聽得前者言語,王閔面露沉思,昨日嗎?按說自己昨天也是一直都是在外,按說這麼大的動靜,自己應該不會沒有一點知覺啊,而且……
而且最重要的,如若真是昨日將那人拿下的,那麼,那一男一女昨夜怎麼可能這麼快就是找到了自己。雖說自己此刻尚不知道那兩人到底是爲什麼找上了自己,可是,現在照這麼看來,一定是與着今天這件事脫不了關係。
等到王閔到達縣衙,卻是驚愕的發現,不知何時,縣衙大門早已被人山人海包圍。
“哎,你聽說沒有,今天貌似要開庭了?”
“廢話,不開庭大家來這裡幹什麼?”一大媽模樣的人看着前者一臉鄙視,彷彿看一個白癡般,頓時不滿道。
“哎,據說,被抓的這是個江洋大盜,整日以偷到爲生,據說犯案數十縣,老天有眼,終於在咱們縣落網了!”

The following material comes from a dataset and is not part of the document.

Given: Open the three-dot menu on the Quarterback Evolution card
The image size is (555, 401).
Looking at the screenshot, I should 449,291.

“嗯?不是吧,我怎麼聽說,這是個山賊啊?據說是犯了偷盜朝廷押運前線的物資!因爲離着咱們歸信比較近,這纔是就近押解到這裡,明正典刑,殺一儆百!”圍觀中被擠得東倒西歪的另一人聽完前者所說,頓時也是不滿的辯訴道。
“……”
王閔和述春擠了幾次,可是,一次次的,不是被人羣照樣擠出來,就是根本擠不進去,王閔皺眉,照這個樣子,自己何時纔是能夠擠得進去,此時此刻,估計縣令大人也在等待着自己的到來。

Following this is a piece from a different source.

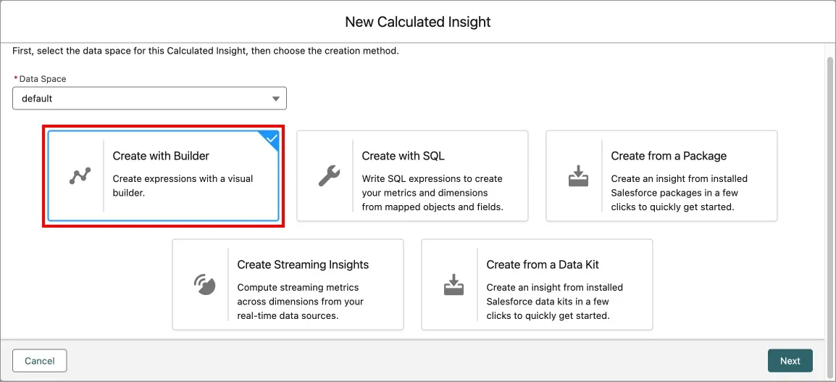Expand the default Data Space combo box
Viewport: 836px width, 382px height.
(149, 99)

可是,照現在這麼個情形,自己確是根本就是完全進不去啊,這可怎般是好?
“撲撲撲”
這時,其他幾個衙差也是匆忙急急趕到了,趕到這裡的人無一例外,均是長長嘆了一口氣,王閔沉思,觀前者衆人的形態,估計也是臨時接到通知,不然也不會如此慌亂。
“蹭蹭”
緊接着,街道前,一輛馬車也是這麼急急的朝着這邊趕來。
“駕駕!”
彷彿起了化學反應一般,隨着一聲聲整齊劃一的動作以及馬匹嘶鳴聲,一對對手執冰刃的士兵也是這般拍着整齊步伐震撼眼球的出現在衆人面前。